Yes, the new novel (forthcoming) is obsessed with animals. One of the main characters in SLAB is Tiger (who, at one point, becomes an actual tiger: hooray!). Dogs are a big theme, too. When I began writing this book, I couldn’t fathom having a pet. But then half way through, I got a dog.
I am extraordinarily moved that some animals choose to align with humans. During [hurricane] Katrina, I was very struck by the dogs, in particular. Devastated, often bent towards any given affection, but at times, competition, in packs, frightening.
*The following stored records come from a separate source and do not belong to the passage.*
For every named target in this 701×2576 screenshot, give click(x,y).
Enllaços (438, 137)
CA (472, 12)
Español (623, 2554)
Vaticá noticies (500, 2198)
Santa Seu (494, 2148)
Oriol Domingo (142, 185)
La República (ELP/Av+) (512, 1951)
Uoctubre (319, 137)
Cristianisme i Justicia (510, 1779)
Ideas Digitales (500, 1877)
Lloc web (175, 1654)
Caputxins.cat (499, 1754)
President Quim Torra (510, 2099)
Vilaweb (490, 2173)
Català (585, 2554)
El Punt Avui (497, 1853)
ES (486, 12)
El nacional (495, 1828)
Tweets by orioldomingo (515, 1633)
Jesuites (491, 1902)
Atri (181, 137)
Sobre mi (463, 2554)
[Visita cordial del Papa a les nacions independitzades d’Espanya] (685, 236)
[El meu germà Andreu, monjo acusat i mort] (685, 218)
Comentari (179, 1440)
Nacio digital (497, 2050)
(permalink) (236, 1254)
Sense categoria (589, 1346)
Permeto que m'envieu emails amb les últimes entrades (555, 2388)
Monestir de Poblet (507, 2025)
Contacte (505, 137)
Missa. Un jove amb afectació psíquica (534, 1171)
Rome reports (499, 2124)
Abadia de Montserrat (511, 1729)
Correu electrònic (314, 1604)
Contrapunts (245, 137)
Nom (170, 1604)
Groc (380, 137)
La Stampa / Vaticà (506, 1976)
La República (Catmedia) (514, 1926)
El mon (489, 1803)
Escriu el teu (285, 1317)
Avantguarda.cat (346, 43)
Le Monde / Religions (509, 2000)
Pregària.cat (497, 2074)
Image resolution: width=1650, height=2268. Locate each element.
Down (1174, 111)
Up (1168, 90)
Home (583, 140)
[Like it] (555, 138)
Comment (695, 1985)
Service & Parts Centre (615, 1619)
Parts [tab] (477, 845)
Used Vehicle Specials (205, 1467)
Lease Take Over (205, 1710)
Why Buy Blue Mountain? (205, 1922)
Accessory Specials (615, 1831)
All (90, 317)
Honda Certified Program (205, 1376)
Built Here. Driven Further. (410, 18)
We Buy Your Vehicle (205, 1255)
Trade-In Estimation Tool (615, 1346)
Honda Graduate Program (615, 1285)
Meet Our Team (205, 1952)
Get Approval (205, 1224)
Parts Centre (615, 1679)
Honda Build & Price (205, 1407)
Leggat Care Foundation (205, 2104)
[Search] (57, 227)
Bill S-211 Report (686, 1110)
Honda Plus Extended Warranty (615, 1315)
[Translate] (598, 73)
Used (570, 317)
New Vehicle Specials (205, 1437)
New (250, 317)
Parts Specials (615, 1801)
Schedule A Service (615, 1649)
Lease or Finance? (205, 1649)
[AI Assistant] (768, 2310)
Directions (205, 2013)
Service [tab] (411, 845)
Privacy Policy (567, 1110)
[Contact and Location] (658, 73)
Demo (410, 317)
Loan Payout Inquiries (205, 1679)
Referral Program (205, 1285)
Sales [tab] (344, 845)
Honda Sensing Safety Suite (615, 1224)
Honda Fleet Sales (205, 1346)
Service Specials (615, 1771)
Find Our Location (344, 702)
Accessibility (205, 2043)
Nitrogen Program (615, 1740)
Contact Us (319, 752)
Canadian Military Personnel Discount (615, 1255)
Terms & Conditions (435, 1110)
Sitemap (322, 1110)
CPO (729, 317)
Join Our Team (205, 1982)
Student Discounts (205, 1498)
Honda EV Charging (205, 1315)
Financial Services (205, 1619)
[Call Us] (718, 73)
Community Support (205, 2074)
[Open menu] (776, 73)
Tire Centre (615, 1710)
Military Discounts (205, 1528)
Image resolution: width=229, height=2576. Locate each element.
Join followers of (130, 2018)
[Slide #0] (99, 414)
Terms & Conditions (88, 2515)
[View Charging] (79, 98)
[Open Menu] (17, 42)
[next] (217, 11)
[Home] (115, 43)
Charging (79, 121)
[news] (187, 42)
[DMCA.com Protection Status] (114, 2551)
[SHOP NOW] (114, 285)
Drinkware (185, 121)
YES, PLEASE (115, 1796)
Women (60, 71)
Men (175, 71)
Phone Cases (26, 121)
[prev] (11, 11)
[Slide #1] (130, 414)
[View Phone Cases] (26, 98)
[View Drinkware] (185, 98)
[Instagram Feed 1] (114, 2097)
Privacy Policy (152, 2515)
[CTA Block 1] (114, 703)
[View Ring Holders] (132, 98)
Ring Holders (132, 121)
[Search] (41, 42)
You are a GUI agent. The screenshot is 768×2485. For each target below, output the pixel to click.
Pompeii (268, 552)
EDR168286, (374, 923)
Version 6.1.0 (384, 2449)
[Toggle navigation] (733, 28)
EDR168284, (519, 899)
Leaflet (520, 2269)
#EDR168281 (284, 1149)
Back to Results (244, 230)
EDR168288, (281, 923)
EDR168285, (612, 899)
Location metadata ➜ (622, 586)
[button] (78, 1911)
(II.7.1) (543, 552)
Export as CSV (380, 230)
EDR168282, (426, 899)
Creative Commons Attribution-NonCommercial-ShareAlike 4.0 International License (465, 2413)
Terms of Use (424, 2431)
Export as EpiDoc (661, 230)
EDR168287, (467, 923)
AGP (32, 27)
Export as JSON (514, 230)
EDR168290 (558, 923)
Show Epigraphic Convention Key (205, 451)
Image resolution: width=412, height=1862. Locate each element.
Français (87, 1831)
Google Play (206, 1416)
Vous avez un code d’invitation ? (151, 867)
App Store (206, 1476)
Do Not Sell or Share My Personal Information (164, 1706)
They died, as many people also did. After a few days dead, unattended, their bloated gaseous bodies went off as bombs – their feathery death textures coating the remains of many ashy layers of on-going suffering. All of us – dogs and humans, etc. – at times performed our interiorities, side by side, which created what felt like a streaming series of revelations. But inside this form of revelation there was (key ingredient) concealment/blur/obscurity. This kind (these kinds) of revelation suggests a new grammar (syntax, morphology, inflections, phonology, semantics), which performs Midrash upon – writes beyond – (but is certainly not limited to) patriarchy.
I don’t know if this describes the intentions behind certain frictions, but that is what comes up for me in the moment.